Thiele stated, “This is an extremely difficult budget year and all programs…even worthy ones…are subject to reductions. However, budget cuts must be fair and reflect our priorities. The Governor’s proposal does neither. The State Environmental Protection Fund has already been subjected to numerous sweeps and reductions beyond what many programs have endured. However, to completely eliminate funding for land preservation is both unfair, bad policy and legally risky.
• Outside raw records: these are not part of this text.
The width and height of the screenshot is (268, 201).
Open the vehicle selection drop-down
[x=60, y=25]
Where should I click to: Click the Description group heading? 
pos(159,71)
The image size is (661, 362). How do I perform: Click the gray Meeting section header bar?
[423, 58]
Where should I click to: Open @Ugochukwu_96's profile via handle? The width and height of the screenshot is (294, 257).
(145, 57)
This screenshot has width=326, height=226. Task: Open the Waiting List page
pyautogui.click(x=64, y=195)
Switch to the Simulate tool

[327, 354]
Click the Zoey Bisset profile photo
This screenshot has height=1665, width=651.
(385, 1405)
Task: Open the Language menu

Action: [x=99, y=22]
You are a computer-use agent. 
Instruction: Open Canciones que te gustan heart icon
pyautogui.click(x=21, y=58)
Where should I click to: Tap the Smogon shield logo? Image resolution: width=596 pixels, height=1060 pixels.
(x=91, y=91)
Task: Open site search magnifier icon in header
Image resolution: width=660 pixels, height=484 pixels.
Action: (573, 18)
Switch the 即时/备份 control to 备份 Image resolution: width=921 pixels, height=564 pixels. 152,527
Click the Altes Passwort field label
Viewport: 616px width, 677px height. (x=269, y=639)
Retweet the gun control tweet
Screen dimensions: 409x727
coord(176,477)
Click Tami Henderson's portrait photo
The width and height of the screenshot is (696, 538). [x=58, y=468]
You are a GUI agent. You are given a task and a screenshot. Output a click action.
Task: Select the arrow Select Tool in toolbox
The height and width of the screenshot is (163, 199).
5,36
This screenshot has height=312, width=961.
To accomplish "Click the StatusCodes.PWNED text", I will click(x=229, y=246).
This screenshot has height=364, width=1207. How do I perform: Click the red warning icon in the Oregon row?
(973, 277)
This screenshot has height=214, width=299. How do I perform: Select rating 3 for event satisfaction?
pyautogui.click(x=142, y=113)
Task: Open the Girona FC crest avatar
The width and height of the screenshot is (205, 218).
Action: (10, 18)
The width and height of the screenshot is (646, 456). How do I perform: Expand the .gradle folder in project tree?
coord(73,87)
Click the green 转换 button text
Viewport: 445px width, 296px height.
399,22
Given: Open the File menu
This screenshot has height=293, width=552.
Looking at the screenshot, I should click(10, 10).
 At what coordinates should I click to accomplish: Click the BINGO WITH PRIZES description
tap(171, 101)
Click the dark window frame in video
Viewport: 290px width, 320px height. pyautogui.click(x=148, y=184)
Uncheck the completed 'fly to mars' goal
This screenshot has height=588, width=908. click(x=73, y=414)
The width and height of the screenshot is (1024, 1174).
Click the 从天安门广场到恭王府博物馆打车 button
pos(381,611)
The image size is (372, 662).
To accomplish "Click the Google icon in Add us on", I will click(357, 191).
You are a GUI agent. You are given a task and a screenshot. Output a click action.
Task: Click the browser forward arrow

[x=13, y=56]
In particular, Thiele cited the potential legal exposure the elimination of funds creates for the Pine Barrens Protection Program. Thiele explained, “The State of New York has created a 50,000 acre preserve in the Central Pine Barrens where no development is allowed. About 90% of the land has already been protected. The State has devised a nationally recognized program which includes land acquisition, transfers of development rights (TDRs), a clearinghouse and bank for TDRs, and a waiver process to insure its federal constitutionality against claims of inverse condemnation and taking of property without just compensation. By eliminating funding for acquisition before the preserve is completed, the Governor would expose the State to constitutional claims for damages by private property owners in the preserve. This would undermine 15 years of hard work by the State Pine Barrens Commission. It is not just bad policy but dangerous law.”
Thiele also criticized the cut to Farmland Protection. “Not only does this cut hurt our open space goals, it would be devastating to our agriculture industry at a time when farmers could desperately use the capital generated for farm operations created through the sale of development rights.”
Thiele has joined Assemblyman Bob Sweeney (D-Suffolk), the Chairman of the Assembly Environmental Conservation Committee, in a letter to the Assembly Speaker calling for the restoration of these environmental funds.